Me sirvió una Coca-Cola.

—¿Es tan grave? —insistió al ver que me la bebía de un trago y a tal velocidad que las burbujas escaparon por mi nariz—. Ten, bebe otra y cuéntame lo que pasa.

Se lo expliqué en tono lo bastante bajo como para que mamá no lo oyese. Tuve que callar dos veces, la primera cuando Nico entró con Alice y la segunda cuando Laurent se presentó a tomar café y estuvo cerca de media hora quejándose de todo lo que había que hacer en Le P’tit Pinson, de lo imposible que era contratar un fontanero en esta época del año, del problema de los inmigrantes y de todas las cosas por las que Laurent suele refunfuñar.

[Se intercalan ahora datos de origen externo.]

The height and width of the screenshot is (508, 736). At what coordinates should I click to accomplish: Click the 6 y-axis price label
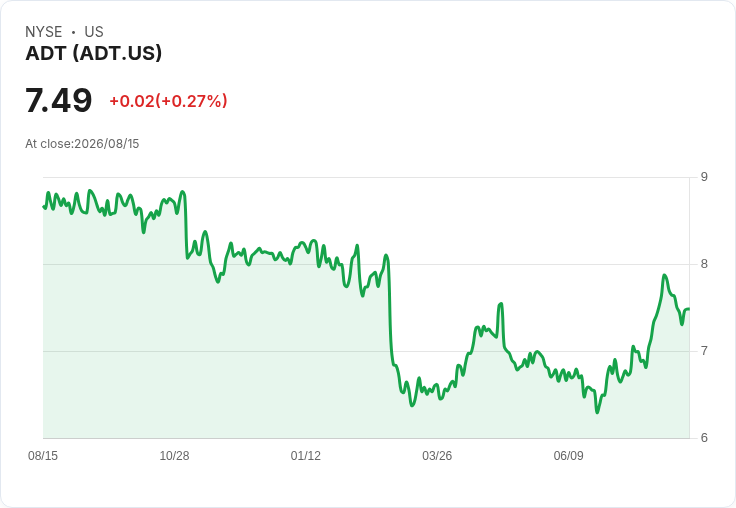coord(704,438)
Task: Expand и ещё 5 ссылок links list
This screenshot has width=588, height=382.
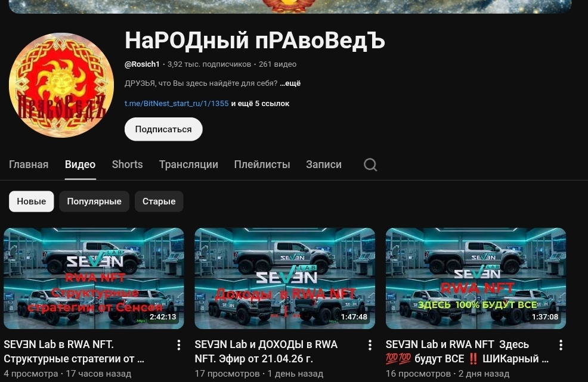Action: (260, 104)
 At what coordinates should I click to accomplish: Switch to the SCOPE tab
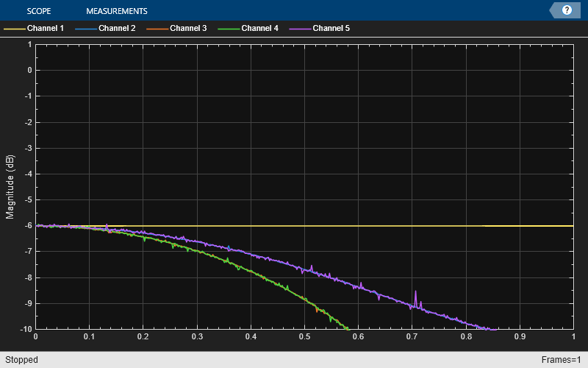coord(39,11)
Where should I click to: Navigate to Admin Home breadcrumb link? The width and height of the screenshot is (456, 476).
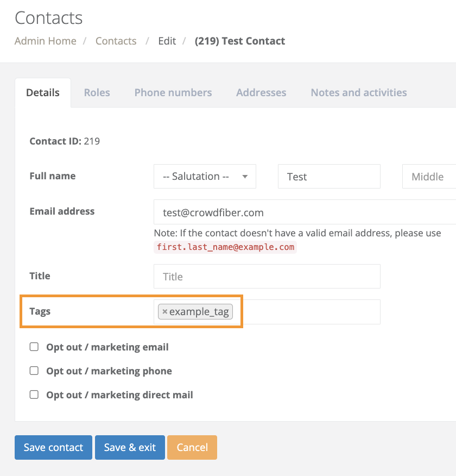[46, 41]
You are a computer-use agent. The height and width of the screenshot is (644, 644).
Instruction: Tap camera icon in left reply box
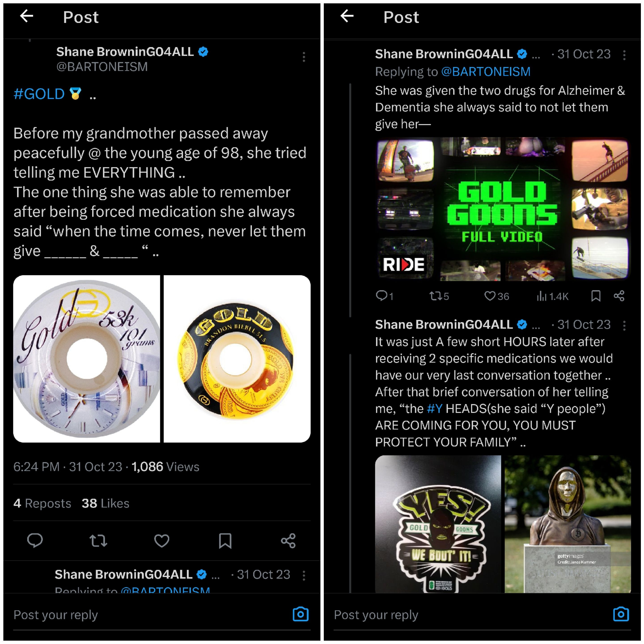pyautogui.click(x=301, y=614)
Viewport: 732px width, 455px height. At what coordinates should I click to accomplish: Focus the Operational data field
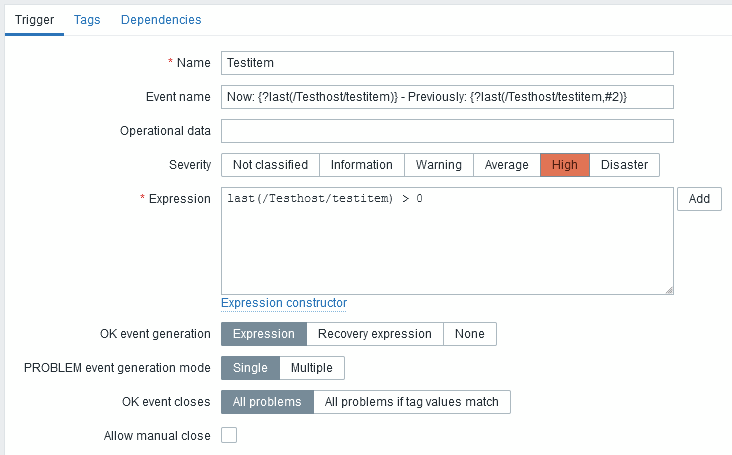[x=447, y=131]
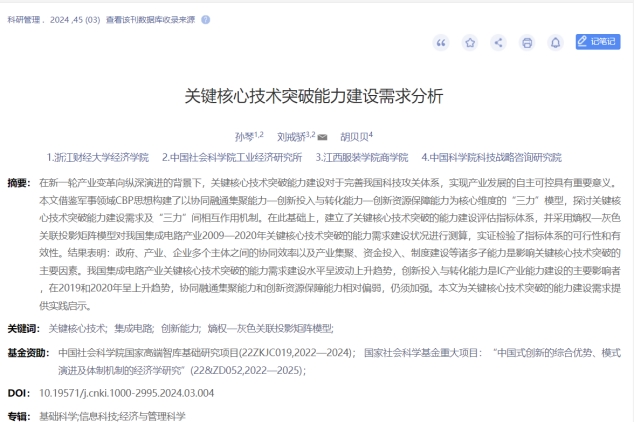Select the keyword 集成电路
The image size is (635, 422).
click(132, 327)
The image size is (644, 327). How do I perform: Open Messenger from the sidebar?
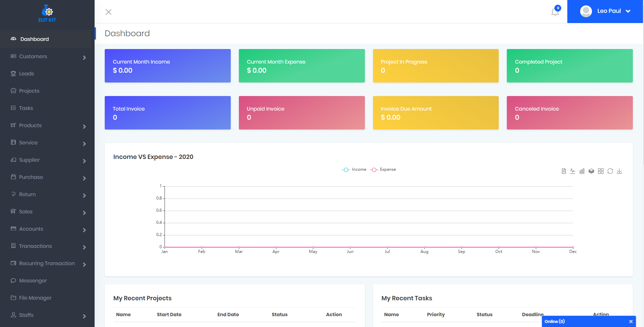coord(33,281)
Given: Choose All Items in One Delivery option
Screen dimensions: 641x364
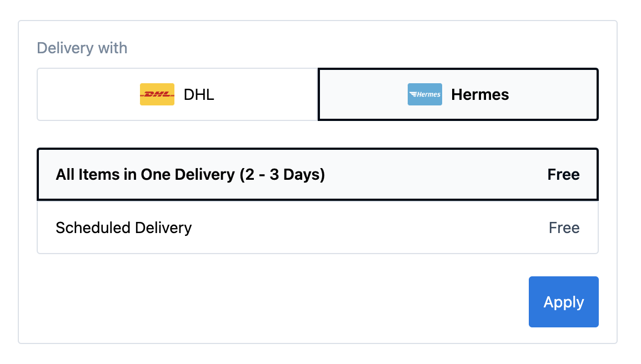Looking at the screenshot, I should point(318,175).
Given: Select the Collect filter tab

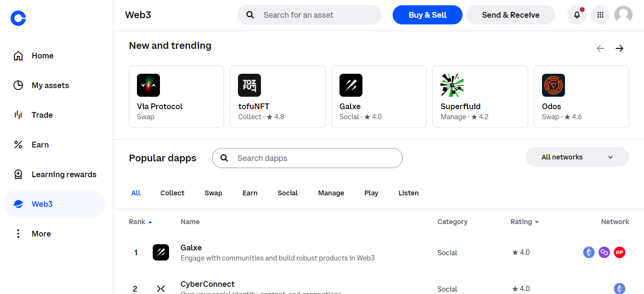Looking at the screenshot, I should (172, 192).
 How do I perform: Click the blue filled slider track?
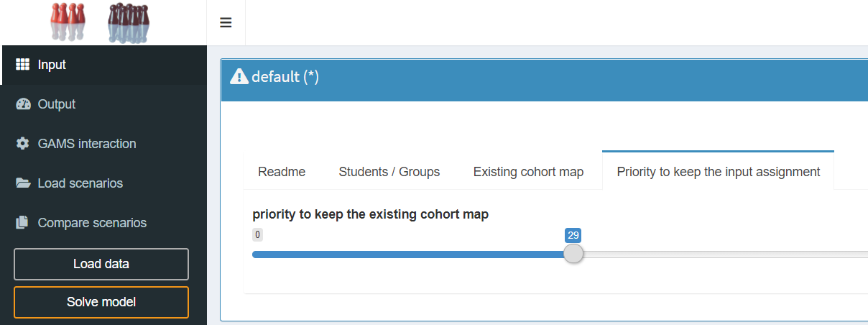[410, 254]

Cuando se marchó era hora de cerrar y mamá preparaba la cena. Zozie apagó las luces de la chocolatería para que yo viese la casa de Adviento. El flautista de Hamelín fue sustituido por un coro de ángeles de chocolate que cantaban en medio de la nieve de azúcar. Me pareció hermosa, aunque sigue siendo un misterio: las puertas cerradas, las cortinas echadas y una única bombilla de color que brilla en una habitación del desván.

—¿Puedo ver el interior? —pregunté.

—Tal vez mañana —repuso Zozie—. ¿Por qué no subes a mi habitación y concluimos la charla?

La seguí lentamente escaleras arriba. En cada escalón estrecho, los zapatos de caramelo hicieron clac, clac, clac gracias a los fabulosos tacones, como quien llama a una puerta y pide y suplica que lo dejen entrar.